_WHAT NEEDS TO BE DONE_
The expected answer is a single number, namely how many lines in the data below hold the word "Expand".

_SOURCE MATERIAL_
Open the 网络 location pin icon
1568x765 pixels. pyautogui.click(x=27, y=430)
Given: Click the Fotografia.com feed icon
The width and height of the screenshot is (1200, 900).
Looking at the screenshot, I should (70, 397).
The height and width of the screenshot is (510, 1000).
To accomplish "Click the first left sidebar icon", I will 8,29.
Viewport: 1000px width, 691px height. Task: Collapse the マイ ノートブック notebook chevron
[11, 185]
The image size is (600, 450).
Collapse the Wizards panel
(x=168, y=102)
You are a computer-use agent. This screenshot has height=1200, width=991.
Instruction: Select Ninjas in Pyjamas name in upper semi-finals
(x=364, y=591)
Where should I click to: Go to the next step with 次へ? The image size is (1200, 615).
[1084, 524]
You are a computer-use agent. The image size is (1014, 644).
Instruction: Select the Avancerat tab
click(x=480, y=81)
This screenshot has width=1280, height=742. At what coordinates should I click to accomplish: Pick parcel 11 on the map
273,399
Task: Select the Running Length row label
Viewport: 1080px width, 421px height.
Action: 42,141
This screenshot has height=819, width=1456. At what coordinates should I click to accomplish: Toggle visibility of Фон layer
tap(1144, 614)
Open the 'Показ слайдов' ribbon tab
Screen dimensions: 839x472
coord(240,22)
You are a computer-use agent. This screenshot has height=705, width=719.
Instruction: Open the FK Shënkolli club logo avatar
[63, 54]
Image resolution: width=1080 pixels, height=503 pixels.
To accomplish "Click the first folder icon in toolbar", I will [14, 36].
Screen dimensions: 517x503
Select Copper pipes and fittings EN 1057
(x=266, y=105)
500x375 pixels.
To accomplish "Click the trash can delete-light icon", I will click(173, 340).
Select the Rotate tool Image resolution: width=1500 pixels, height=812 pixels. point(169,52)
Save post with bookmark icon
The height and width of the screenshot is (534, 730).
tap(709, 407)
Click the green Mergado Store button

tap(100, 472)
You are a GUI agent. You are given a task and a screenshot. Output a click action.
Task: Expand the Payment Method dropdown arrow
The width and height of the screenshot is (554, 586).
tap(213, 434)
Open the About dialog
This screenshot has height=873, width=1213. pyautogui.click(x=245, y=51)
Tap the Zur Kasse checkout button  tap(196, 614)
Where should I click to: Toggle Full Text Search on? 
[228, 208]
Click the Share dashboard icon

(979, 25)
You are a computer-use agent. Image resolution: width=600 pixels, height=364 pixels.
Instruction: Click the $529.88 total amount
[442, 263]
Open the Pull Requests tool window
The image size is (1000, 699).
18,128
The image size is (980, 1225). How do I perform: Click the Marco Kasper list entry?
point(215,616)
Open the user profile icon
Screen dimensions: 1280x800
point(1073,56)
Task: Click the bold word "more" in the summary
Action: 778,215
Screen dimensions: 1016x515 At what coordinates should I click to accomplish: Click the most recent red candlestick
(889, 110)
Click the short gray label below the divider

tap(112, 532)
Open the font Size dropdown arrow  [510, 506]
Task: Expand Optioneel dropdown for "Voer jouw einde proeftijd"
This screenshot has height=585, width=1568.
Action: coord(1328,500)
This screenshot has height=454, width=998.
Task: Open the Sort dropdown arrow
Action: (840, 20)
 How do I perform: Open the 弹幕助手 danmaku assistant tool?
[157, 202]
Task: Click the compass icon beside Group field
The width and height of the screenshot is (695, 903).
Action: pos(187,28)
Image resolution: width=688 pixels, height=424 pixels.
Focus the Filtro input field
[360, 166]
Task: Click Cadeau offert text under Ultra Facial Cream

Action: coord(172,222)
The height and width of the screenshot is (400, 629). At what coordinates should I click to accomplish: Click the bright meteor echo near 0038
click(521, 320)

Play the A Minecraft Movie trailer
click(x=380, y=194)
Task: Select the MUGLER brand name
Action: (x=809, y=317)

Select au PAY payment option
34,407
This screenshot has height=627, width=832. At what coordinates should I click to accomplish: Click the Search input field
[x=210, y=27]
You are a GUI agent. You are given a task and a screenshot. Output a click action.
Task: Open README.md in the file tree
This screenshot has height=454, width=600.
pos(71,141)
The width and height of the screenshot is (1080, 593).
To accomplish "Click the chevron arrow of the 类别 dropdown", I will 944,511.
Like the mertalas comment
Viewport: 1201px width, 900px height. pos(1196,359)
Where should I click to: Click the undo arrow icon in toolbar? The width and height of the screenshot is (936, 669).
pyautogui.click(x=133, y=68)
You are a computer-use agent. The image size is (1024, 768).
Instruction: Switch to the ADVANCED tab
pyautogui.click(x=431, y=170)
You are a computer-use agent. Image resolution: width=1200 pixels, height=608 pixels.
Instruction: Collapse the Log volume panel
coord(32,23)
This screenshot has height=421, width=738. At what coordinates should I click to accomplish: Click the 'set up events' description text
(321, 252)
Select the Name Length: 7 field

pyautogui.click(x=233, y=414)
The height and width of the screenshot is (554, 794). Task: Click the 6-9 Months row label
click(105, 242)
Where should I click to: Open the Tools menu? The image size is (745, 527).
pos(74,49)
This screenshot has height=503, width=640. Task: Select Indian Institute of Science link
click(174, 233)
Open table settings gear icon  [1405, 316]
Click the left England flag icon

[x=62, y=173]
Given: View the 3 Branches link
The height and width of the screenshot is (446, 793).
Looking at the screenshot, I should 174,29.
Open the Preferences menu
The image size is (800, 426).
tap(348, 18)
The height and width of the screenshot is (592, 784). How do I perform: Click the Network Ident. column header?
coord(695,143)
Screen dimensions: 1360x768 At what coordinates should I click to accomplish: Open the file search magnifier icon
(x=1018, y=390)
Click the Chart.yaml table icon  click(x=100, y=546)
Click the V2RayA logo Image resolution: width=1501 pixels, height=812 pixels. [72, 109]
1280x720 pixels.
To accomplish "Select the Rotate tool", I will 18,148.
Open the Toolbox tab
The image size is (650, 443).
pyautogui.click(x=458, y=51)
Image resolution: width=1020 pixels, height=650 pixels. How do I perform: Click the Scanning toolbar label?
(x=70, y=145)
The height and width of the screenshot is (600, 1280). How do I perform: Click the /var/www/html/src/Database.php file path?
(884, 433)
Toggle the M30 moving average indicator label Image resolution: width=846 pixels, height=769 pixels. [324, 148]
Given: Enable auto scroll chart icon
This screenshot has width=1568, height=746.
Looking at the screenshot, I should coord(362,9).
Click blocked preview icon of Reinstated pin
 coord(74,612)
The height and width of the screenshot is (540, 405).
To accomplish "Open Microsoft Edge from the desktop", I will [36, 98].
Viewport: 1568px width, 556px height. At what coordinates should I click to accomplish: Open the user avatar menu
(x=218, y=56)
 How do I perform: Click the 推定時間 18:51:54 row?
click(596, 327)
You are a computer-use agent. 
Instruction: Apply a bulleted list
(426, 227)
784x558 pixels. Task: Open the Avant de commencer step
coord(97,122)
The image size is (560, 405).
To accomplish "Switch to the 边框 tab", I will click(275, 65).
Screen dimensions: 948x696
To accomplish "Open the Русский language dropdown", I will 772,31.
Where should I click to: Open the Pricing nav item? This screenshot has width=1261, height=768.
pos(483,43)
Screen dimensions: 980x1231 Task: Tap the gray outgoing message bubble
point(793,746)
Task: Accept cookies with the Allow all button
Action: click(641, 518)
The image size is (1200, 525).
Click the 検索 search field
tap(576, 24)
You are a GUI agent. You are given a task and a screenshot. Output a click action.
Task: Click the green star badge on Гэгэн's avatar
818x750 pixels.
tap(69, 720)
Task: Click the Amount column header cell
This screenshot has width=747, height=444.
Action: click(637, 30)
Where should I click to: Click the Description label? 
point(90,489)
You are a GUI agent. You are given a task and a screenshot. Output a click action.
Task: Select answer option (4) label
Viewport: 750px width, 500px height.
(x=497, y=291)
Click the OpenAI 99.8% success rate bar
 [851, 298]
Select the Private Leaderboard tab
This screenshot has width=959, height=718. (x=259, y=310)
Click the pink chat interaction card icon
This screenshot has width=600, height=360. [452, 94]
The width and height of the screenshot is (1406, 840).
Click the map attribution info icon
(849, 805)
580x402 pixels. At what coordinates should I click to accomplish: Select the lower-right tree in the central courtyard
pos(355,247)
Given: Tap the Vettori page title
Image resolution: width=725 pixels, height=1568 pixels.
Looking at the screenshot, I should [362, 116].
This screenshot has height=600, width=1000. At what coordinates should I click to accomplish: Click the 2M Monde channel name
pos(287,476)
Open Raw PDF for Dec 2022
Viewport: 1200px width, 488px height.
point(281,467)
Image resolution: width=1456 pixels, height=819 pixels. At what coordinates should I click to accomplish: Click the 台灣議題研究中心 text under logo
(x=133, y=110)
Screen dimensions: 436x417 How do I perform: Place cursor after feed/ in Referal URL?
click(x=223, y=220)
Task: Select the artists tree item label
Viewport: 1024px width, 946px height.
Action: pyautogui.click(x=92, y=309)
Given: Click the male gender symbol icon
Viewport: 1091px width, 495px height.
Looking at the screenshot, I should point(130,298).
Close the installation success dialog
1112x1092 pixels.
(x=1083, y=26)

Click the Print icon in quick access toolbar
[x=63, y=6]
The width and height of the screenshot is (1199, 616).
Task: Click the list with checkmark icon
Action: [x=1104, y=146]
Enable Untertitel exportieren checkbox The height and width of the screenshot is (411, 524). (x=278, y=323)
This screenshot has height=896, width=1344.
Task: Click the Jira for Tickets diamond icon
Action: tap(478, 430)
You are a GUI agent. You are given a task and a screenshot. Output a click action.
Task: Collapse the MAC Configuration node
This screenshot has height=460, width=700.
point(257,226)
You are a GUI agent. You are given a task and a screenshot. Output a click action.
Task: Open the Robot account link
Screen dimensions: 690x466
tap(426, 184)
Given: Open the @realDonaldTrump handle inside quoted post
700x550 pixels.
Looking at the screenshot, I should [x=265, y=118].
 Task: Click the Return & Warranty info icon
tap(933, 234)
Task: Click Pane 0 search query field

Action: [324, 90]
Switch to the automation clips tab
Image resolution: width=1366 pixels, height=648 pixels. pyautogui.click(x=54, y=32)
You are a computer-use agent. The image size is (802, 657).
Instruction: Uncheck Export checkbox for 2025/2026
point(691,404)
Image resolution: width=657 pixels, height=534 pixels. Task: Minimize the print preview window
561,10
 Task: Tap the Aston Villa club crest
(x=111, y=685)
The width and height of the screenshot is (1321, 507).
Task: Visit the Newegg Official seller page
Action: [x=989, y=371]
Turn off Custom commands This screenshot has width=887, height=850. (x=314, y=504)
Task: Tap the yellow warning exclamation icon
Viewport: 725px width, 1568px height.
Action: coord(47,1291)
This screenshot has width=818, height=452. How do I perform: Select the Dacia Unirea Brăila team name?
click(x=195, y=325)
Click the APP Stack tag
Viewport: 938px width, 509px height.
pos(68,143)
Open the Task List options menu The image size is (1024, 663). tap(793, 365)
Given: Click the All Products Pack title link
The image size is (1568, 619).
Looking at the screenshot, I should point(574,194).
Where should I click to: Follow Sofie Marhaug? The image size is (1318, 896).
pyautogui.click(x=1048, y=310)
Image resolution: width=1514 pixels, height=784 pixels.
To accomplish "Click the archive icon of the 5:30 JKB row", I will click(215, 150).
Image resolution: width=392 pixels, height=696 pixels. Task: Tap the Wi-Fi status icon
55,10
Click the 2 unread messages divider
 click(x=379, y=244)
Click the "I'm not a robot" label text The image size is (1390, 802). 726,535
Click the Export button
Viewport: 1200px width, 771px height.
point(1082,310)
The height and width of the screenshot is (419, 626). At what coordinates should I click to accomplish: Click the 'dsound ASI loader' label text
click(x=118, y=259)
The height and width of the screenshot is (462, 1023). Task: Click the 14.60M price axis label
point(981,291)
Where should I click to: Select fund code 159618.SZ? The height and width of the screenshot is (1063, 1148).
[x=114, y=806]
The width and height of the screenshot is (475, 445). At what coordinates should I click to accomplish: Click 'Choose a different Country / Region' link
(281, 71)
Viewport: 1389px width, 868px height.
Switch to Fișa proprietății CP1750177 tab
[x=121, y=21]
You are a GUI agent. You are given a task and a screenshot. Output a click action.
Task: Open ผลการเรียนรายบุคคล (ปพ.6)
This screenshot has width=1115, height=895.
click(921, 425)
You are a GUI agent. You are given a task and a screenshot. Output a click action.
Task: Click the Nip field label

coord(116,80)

_EXERCISE OUTPUT_
2